The unit market is smaller in volume but noteworthy for its recent trajectory. The median property price for a unit is currently $1,041,750 with annual capital growth of 14.48%, based on 20 unit sales in the past 12 months, and units spend on average 18 days on market. The low transaction count means single sales can move that median materially — agents should treat it as indicative rather than definitive. What it does confirm is that Kenmore’s unit market is no longer a cheap entry point; buyers paying over $1M for a unit here are making a considered lifestyle and amenity choice.
Sitting alongside Kenmore proper, Kenmore Hills records a median house price of $1,602,500 with 26 house sales in the past 12 months, and houses spend on average 24 days on market. When a vendor from the Hills calls your office, they are not a Kenmore vendor. Conflating the two in a CMA will cost you the listing.
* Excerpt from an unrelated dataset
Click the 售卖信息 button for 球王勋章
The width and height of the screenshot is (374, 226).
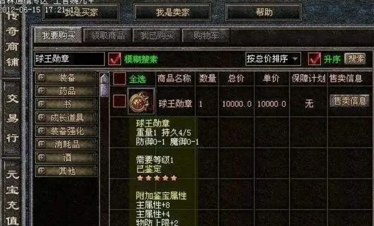point(350,101)
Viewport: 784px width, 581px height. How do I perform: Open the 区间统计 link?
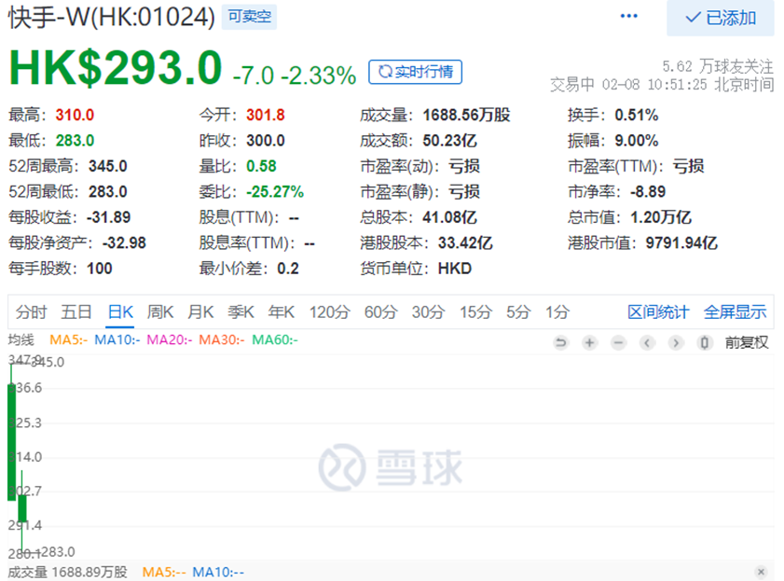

The Broader Brisbane Context Driving Kenmore Demand
Kenmore does not operate in isolation. Brisbane property values rose +1.2 per cent in April 2026 and +19.7 per cent over the year, while total listings fell -13.7 per cent year on year, keeping the pool of available homes shallow. That city-wide inventory squeeze reaches into Kenmore directly — this is a suburb where a well-priced listing correctly matched to its buyer pool should not linger.
For a buyer in Brisbane where the median dwelling value now sits above $1,100,000, each upward move in the cash rate reduces the loan size a typical household can service, effectively pushing some buyers out of the market or down into lower price points. That pressure matters most at the top end of the Brisbane market, where higher-priced homes are most exposed to borrowing capacity constraints. For Kenmore, positioned at the $1.3M–$1.5M median, this is material. Agents who understand that financing conditions are actively reshaping buyer behaviour at this price point will handle objections more effectively than those who are simply running a comparative market analysis.
Within Brisbane’s western suburbs cluster of Indooroopilly, Chapel Hill, and Kenmore, excellent schools, leafy streets, and family appeal continue to drive strong demand. That cluster effect matters for agents: buyers who miss out on a property in Chapel Hill become Kenmore buyers. Agents working this corridor should be thinking across all three suburbs, not just their preferred postcode.
Who Is Buying in Kenmore Right Now
The demographic profile of Kenmore’s buyer pool is one of the most consistent and legible in Brisbane’s middle ring. The suburb is predominantly composed of couple families with children, making up 53.3% of the population, highlighting Kenmore’s appeal to families seeking a supportive environment with access to quality schools, parks, and recreational facilities. Additionally, 31.5% of households are couple families without children, indicating a mix of young professionals and retirees who appreciate the suburb’s relaxed lifestyle.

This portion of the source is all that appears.